Nothing nutty about asking
The Internet is great for looking up facts fast. It also has a well-earned reputation as a haven for conspiracy kooks. The latest big story making the electronic rounds dismissively attributed to overactive imaginations is that the presidential election may have been rigged.
But not so fast, oh quick-to-judge ones.
I am one of those folks who, even on Election Night, questioned the numbers’ veracity, especially in places like Florida and Ohio, and I am far from a conspiracy adherent. For instance, I firmly believe men walked on the moon and that Elvis really is dead.

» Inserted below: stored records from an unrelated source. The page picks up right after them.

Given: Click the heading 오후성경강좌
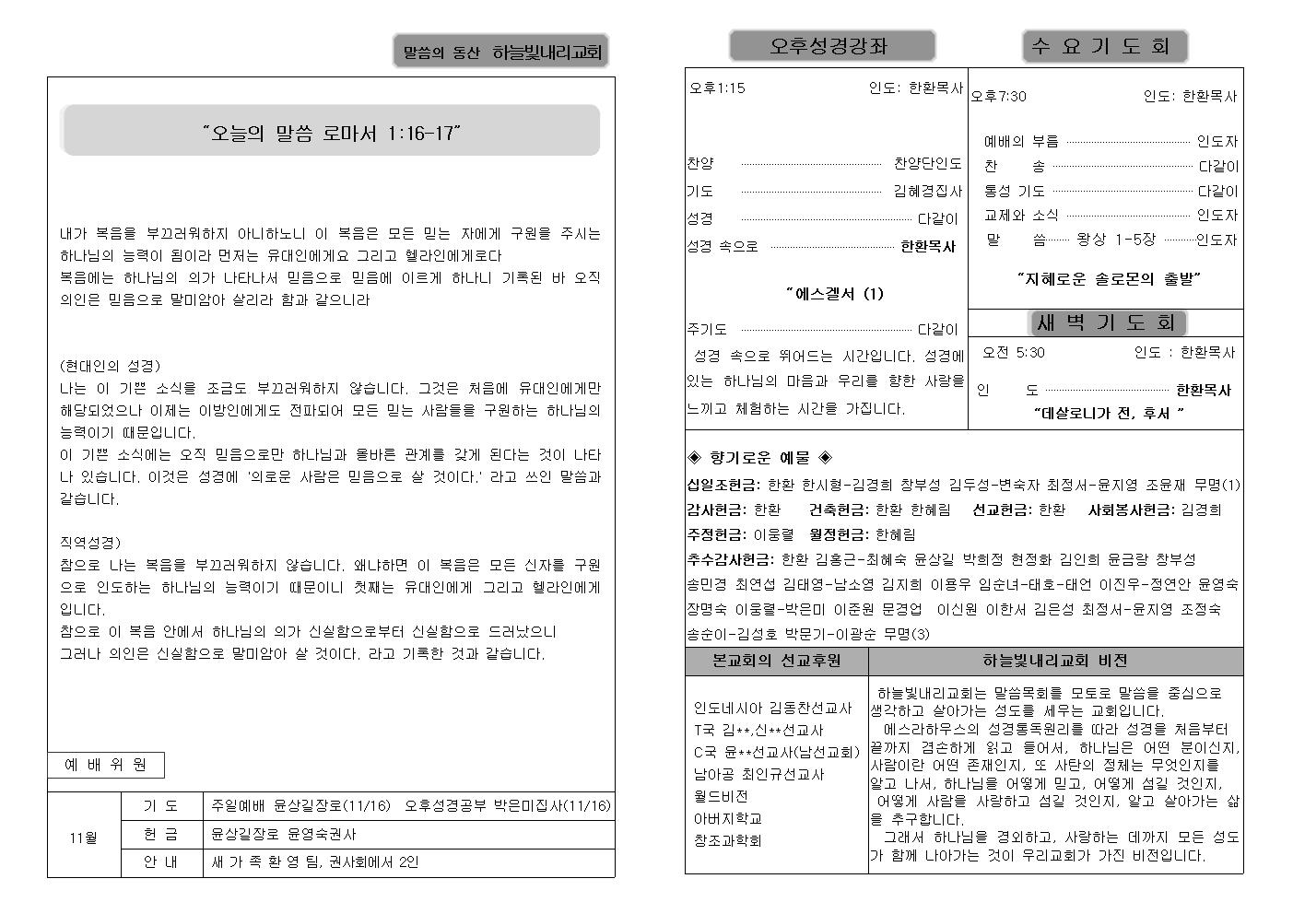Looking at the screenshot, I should coord(831,46).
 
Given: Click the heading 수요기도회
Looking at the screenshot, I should coord(1104,46).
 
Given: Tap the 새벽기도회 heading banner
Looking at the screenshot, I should coord(1106,322).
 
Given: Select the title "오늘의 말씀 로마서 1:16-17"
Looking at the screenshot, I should coord(331,133).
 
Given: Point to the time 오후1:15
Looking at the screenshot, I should coord(717,88).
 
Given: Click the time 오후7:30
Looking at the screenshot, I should coord(998,96).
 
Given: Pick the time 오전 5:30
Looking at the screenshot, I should coord(1013,352).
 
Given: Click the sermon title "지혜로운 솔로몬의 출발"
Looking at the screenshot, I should coord(1110,278).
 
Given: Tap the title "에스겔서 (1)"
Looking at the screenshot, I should coord(834,294).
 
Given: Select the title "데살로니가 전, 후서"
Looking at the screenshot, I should coord(1108,413).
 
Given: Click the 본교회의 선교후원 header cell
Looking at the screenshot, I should coord(777,661).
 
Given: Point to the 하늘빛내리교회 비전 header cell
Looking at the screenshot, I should coord(1054,661).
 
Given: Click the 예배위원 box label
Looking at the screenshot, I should coord(105,765).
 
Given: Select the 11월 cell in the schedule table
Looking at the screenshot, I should coord(84,838).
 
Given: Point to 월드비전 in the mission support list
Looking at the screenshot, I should coord(721,796).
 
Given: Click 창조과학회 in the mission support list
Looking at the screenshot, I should coord(727,840).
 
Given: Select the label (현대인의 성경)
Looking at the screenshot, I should coord(111,366).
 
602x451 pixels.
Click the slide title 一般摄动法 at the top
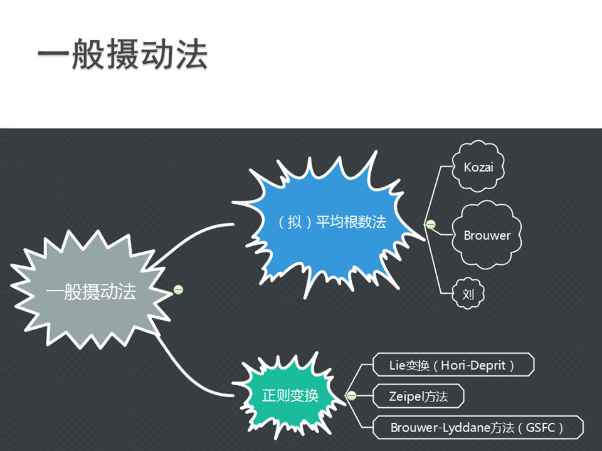[122, 56]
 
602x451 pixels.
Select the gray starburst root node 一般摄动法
[91, 291]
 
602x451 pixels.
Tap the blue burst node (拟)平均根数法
[332, 222]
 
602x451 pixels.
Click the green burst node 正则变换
[290, 395]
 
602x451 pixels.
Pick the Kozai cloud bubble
[478, 167]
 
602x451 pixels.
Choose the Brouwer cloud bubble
[487, 236]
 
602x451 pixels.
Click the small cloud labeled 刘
[468, 294]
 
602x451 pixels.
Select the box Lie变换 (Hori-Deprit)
[452, 365]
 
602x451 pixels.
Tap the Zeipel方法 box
[418, 396]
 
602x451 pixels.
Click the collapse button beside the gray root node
[178, 289]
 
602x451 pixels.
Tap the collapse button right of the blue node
[430, 224]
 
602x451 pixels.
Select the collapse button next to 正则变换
[352, 395]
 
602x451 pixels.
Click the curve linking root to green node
[188, 370]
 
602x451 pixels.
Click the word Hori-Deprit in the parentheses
[473, 365]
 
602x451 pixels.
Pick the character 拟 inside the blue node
[295, 222]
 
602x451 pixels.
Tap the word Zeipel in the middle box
[408, 396]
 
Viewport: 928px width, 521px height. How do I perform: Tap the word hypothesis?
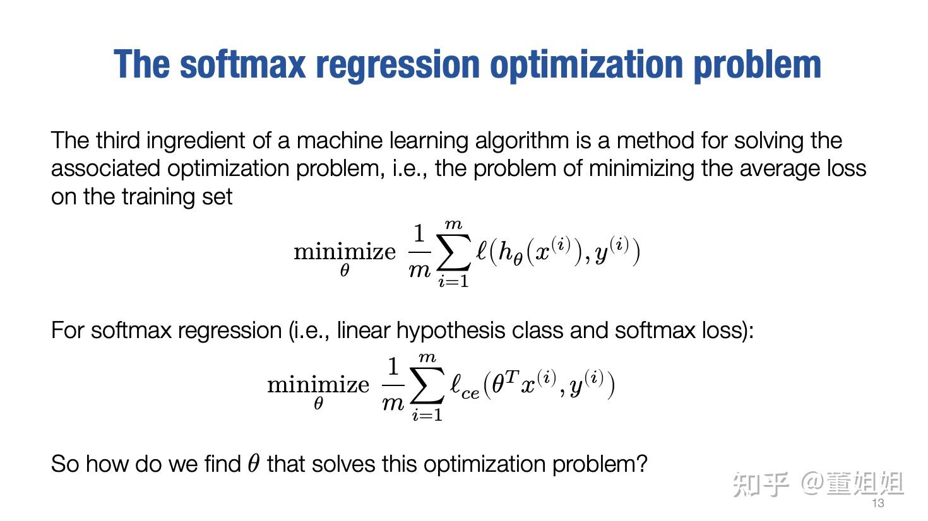pyautogui.click(x=458, y=331)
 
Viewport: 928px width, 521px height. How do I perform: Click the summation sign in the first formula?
pyautogui.click(x=455, y=253)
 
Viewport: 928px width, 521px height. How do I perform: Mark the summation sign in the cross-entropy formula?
pyautogui.click(x=427, y=386)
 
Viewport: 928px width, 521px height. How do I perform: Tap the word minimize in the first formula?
pyautogui.click(x=345, y=252)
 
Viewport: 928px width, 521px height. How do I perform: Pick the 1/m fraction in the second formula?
pyautogui.click(x=393, y=384)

Some reports are certainly anecdotal: In Texas, a blogger reported “a friend” had noticed, upon checking her selections on an electronic voting machine (EVM) ballot, that her straight Democratic ticket had magically awarded her presidential vote to the Republicans.
As an isolated happening, this might be merely an amusing glitch. But coupled with numerous other documented incidents—including a Youngstown, Ohio, EVM recording a “total” of negative 25 million votes; thousands of Ohio voters in overwhelmingly African-American (and traditionally Democratic) precincts having their ballots “challenged”; and people waiting in line for eight hours because of too few machines in (again) Ohio, in (surprise) mainly Democratic precincts—things now aren’t so funny.
Ohio is not unique. Alleged Election Day shenanigans have been reported from all over.
Mainstream media coverage has been largely nonexistent. One exception: MSNBC’s Keith Olbermann, who has been reporting regularly about balloting irregularities. Olbermann, though, fully recognizes the possibility of the “fruitcake factor,” thus posting on his November 10 blog (www.msnbc.msn.com/id/6210240), “The most pleasing thing of the last three days of blogs and newscasts is the reassurance from political professionals that all of you (all of us) who have wondered about what went on [on Election Day] are not necessarily nuts. We might not necessarily be right, but there are some very stodgy, very by-the-book folks who think we’re damned right to be asking.”
It’s not crazy to want to know if elections are on the square. In fact, some might call it being responsible. Concerned citizens should contact mainstream media outlets now to demand this story be investigated fully before presidential electors’ votes are certified on December 13.